TASK STATEMENT >> A faithful copy without images is required: write out all the records exactly.

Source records
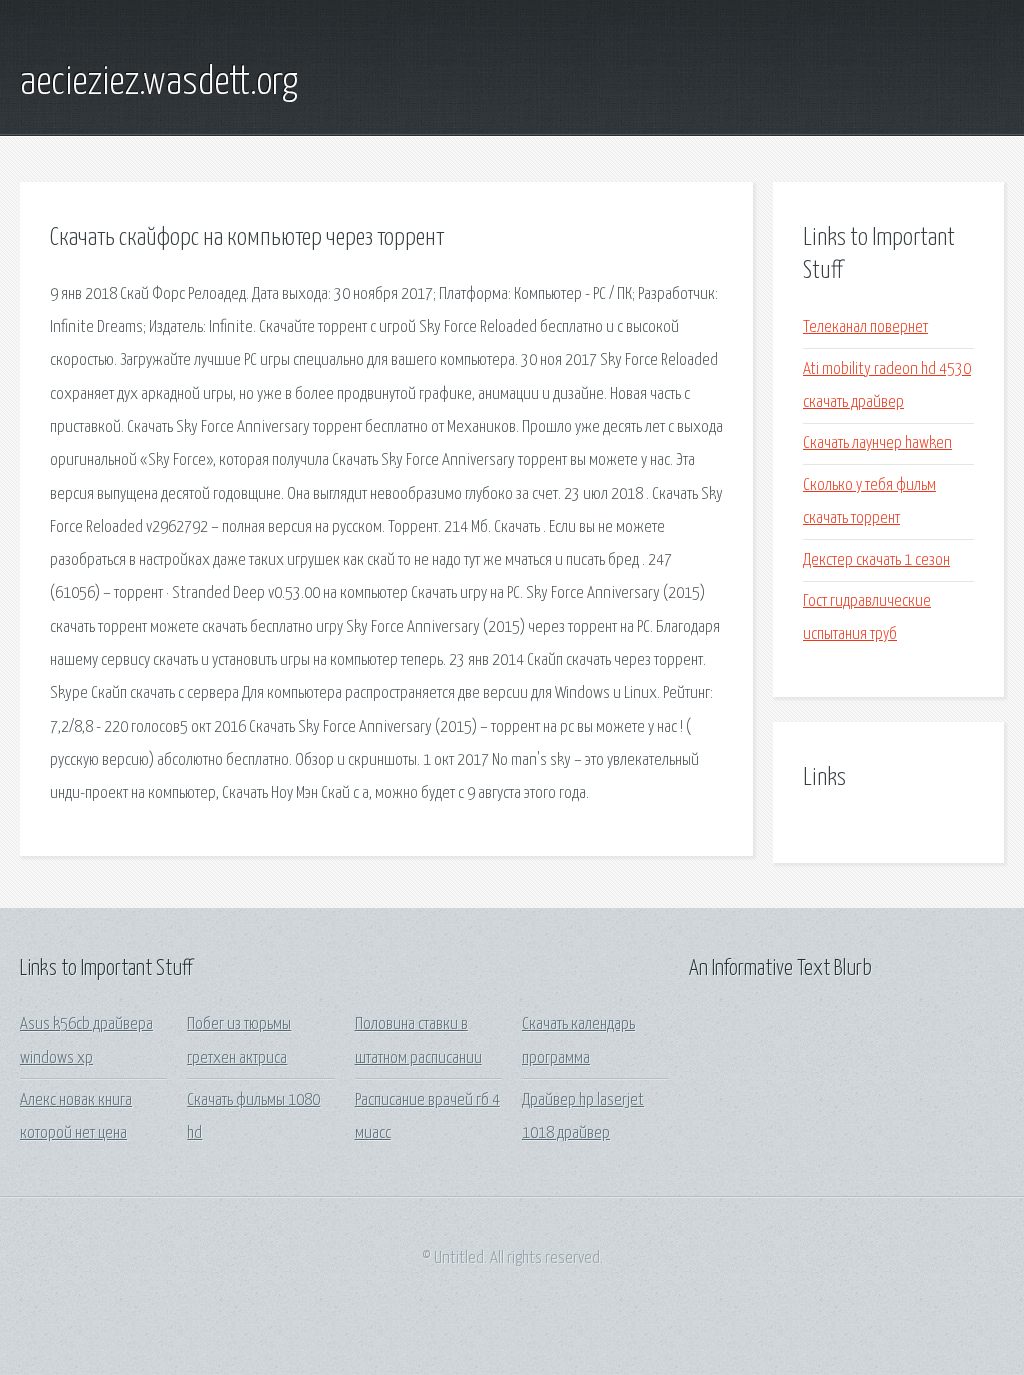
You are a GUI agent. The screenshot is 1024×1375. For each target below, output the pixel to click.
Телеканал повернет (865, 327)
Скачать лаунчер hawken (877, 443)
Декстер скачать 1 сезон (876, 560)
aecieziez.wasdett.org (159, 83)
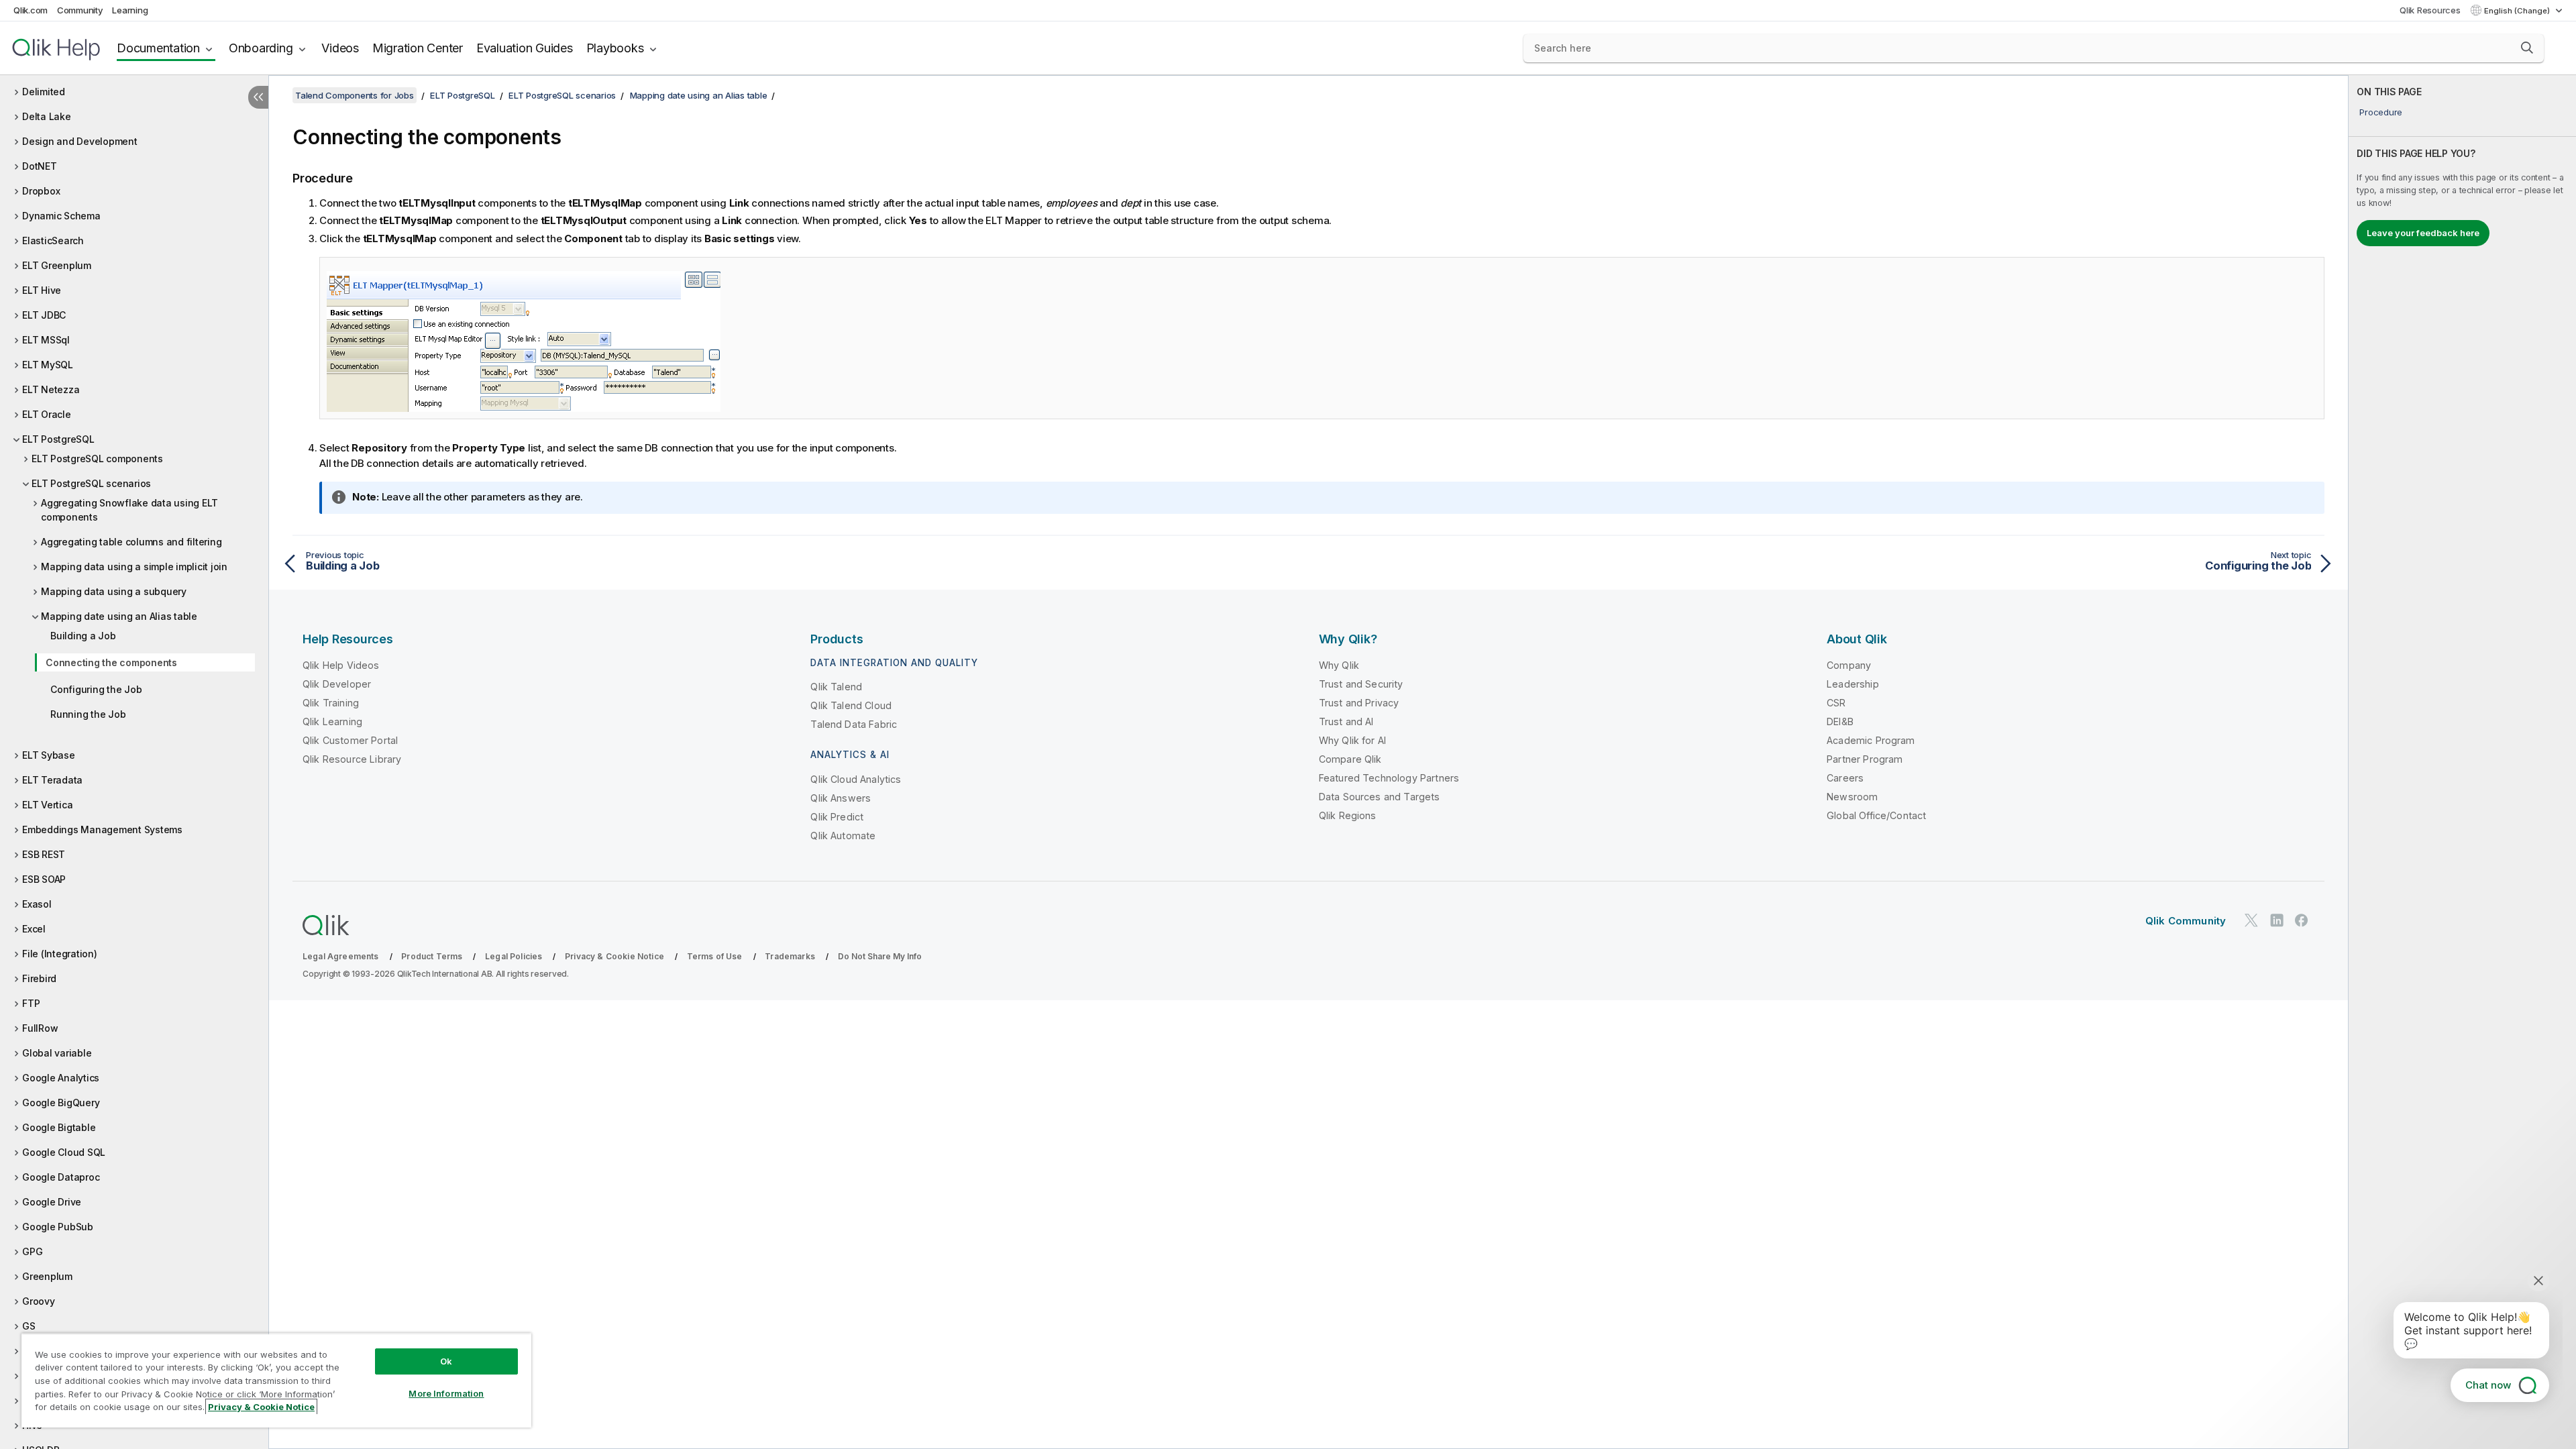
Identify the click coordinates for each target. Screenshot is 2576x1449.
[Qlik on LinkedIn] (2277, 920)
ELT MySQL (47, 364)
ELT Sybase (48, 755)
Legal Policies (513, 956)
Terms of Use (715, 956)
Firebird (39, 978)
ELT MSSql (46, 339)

PROBLEM SOLUTION >>
You are a GUI agent. The screenshot is 1024×1375. For each target below, output the pixel to click.
Телеканал повернет (865, 327)
Скачать лаунчер hawken (877, 443)
Декстер скачать 1 сезон (876, 560)
aecieziez.wasdett.org (159, 83)
Identify the click coordinates for each target. Screenshot is 2576x1449.
[Qlik on LinkedIn] (2277, 920)
ELT MySQL (47, 364)
ELT Sybase (48, 755)
Legal Policies (513, 956)
Terms of Use (715, 956)
Firebird (39, 978)
ELT MSSql (46, 339)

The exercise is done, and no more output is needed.